Ingredients
Equipment
Method
- Preheat the oven to 350°F.
- In a food processor, combine the onion, garlic, and parsley. Pulse a few times until the mixture is a fine chop.
- In a large bowl, combine the beef, turkey, onion mixture, Panko, parmesan, milk, egg, Italian seasoning, and a teaspoon of coarse salt. Grind a little bit of black pepper right on in. Mix with your hands until all the ingredients are fully combined.
- Transfer the mixture to a flat surface and shape into a loaf. Gently place the loaf in the center of a casserole dish and carefully pour the crushed tomatoes around it. Brush the tomatoes over the top of the loaf. Sprinkle the tomatoes with a little salt.

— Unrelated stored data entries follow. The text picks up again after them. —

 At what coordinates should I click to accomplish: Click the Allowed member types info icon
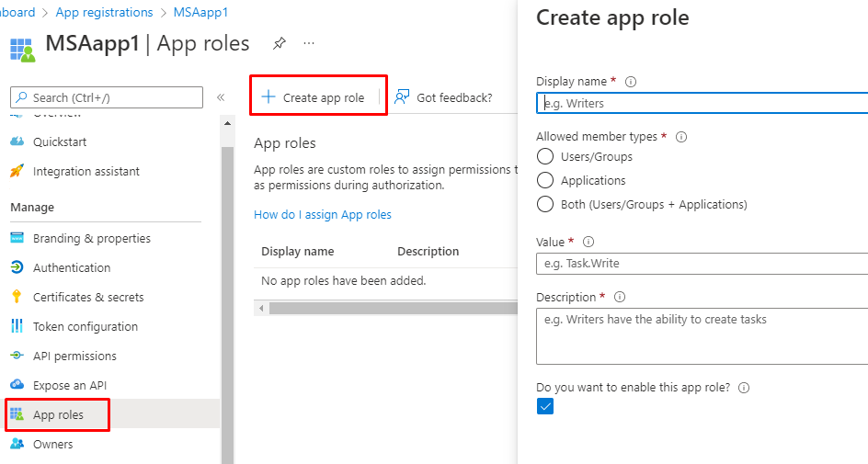tap(681, 137)
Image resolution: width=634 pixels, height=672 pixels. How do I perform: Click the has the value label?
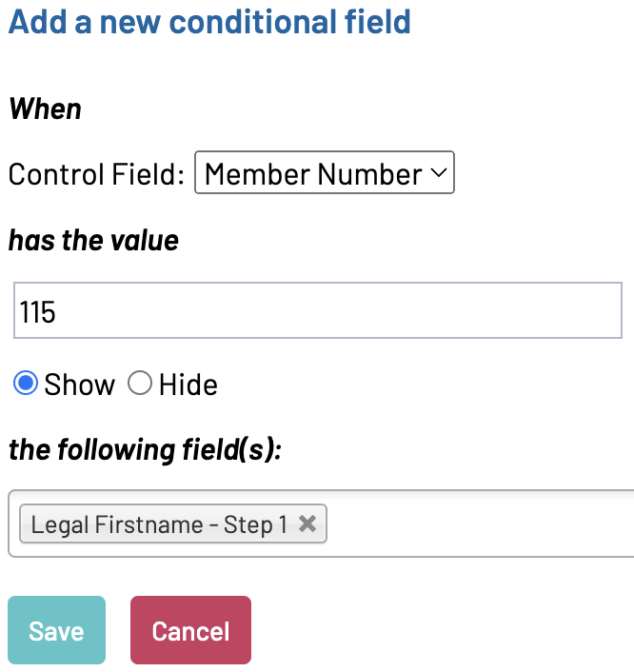tap(93, 240)
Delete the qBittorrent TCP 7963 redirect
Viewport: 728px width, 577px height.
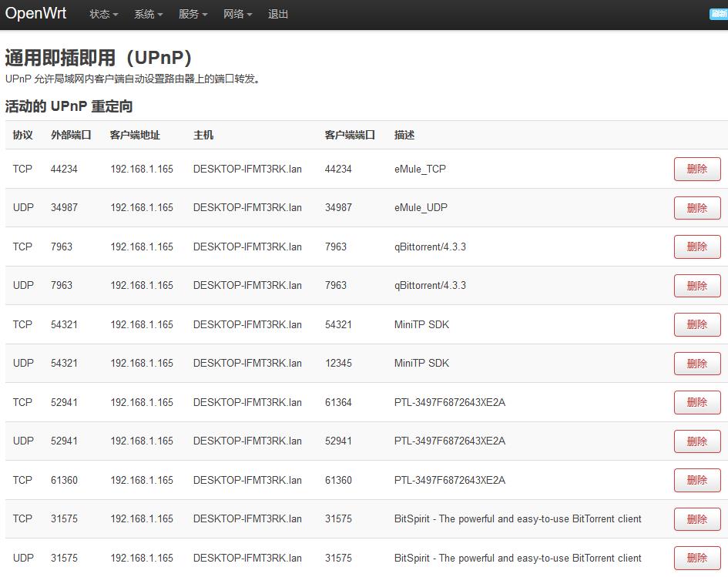coord(696,247)
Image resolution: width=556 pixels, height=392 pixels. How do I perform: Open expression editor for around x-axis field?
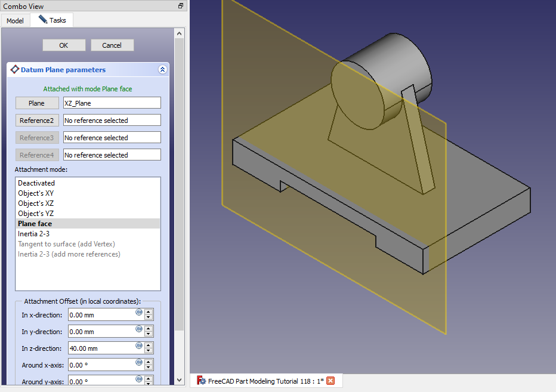[139, 362]

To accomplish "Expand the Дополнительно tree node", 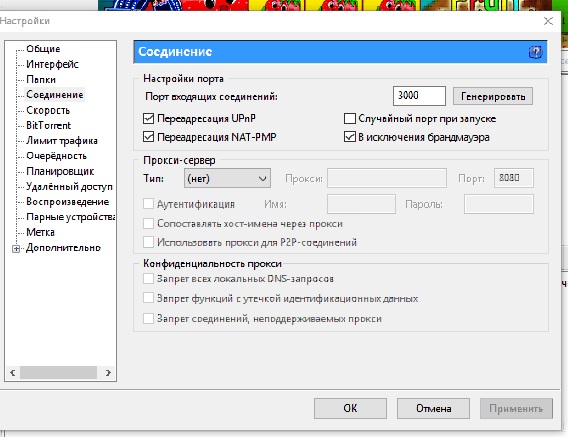I will pyautogui.click(x=16, y=249).
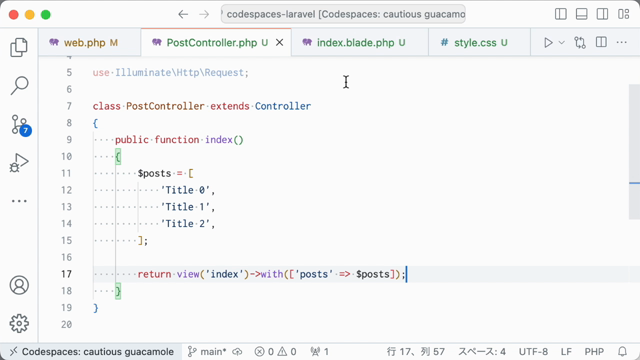The height and width of the screenshot is (360, 640).
Task: Show additional views ellipsis in activity bar
Action: [x=19, y=201]
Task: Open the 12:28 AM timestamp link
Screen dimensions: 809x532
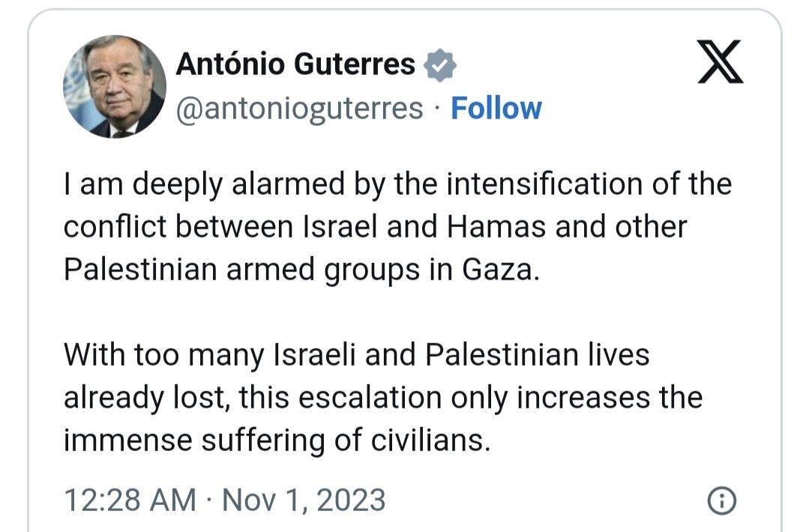Action: pos(130,500)
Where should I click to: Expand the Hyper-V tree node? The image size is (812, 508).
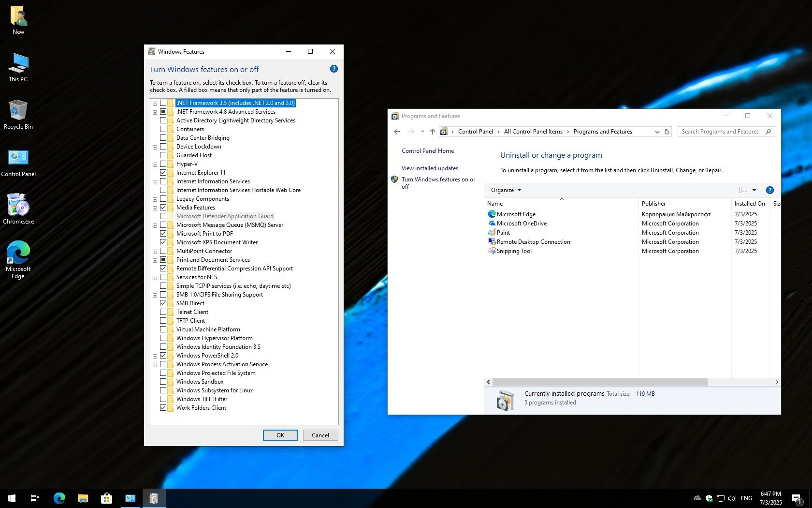tap(155, 164)
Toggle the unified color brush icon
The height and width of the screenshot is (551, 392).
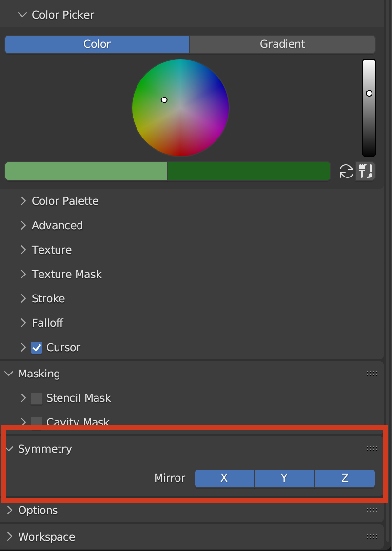coord(366,171)

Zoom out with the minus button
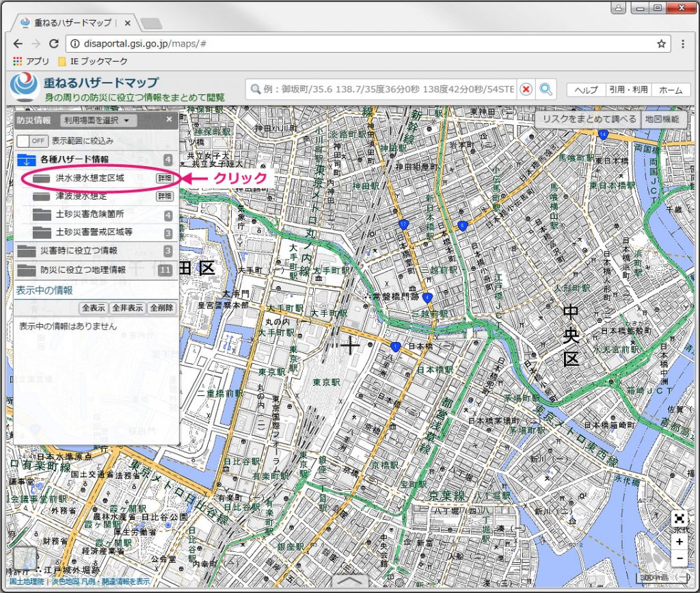(679, 558)
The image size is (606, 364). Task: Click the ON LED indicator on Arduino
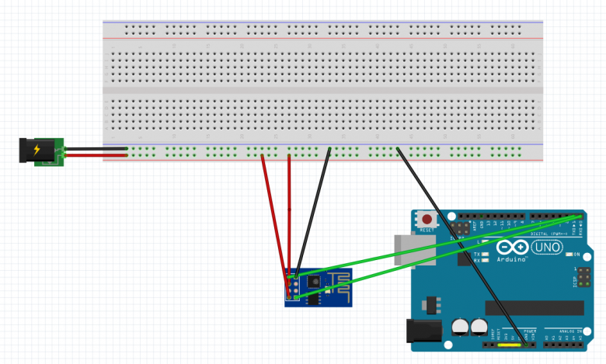(x=576, y=255)
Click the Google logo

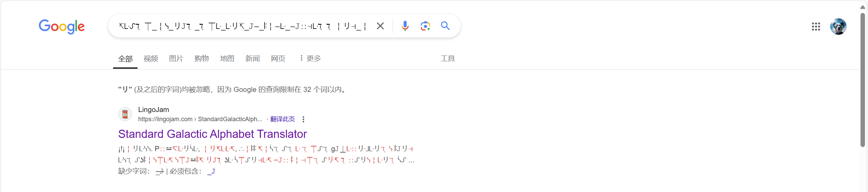click(x=61, y=26)
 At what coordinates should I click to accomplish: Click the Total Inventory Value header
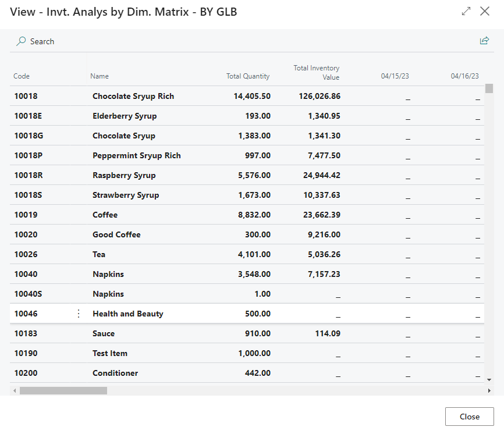point(317,73)
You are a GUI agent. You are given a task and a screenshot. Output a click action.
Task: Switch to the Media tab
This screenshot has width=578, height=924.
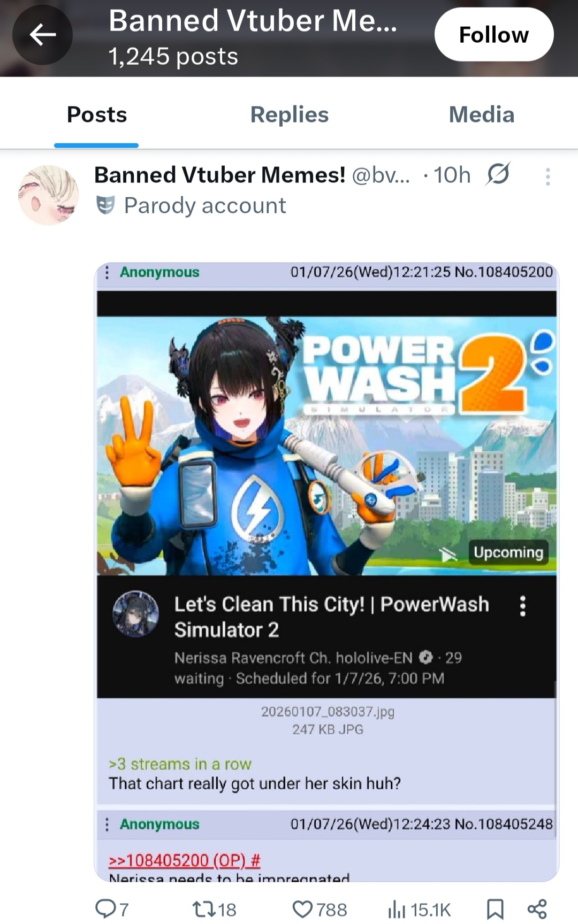pyautogui.click(x=482, y=114)
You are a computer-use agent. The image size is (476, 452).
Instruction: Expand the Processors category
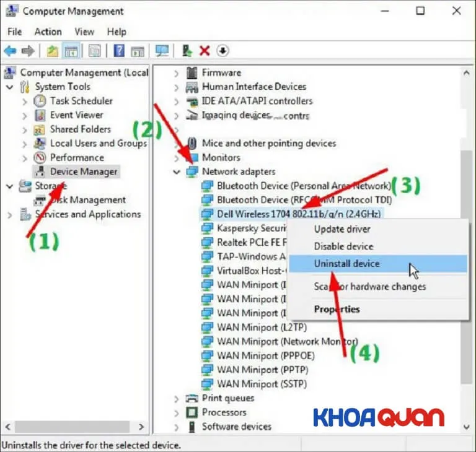(x=177, y=412)
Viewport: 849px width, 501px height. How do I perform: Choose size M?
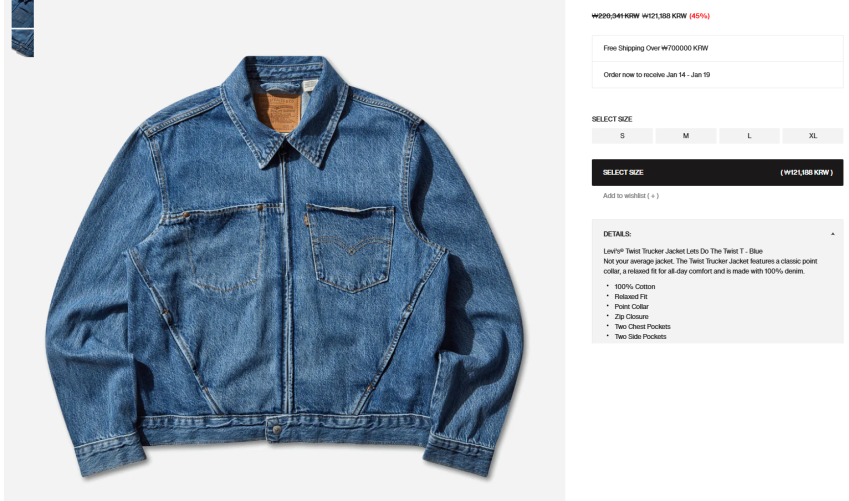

- Bake for 1 hour and 15 minutes.
- In the meantime, boil the angel hair until al dente, just about 5 minutes (or less!), drain and toss with the 2 tablespoons of extra-virgin olive oil. Season with a pinch of salt as well.
- Slice and serve the meatloaf with the pasta, and a good spoonful of the bright tomato sauce! Garnish with parsley and parmesan.
Notes
This meatloaf can be made ahead of time and reheated before serving. Store any leftovers in an airtight container in the refrigerator for up to 3 days.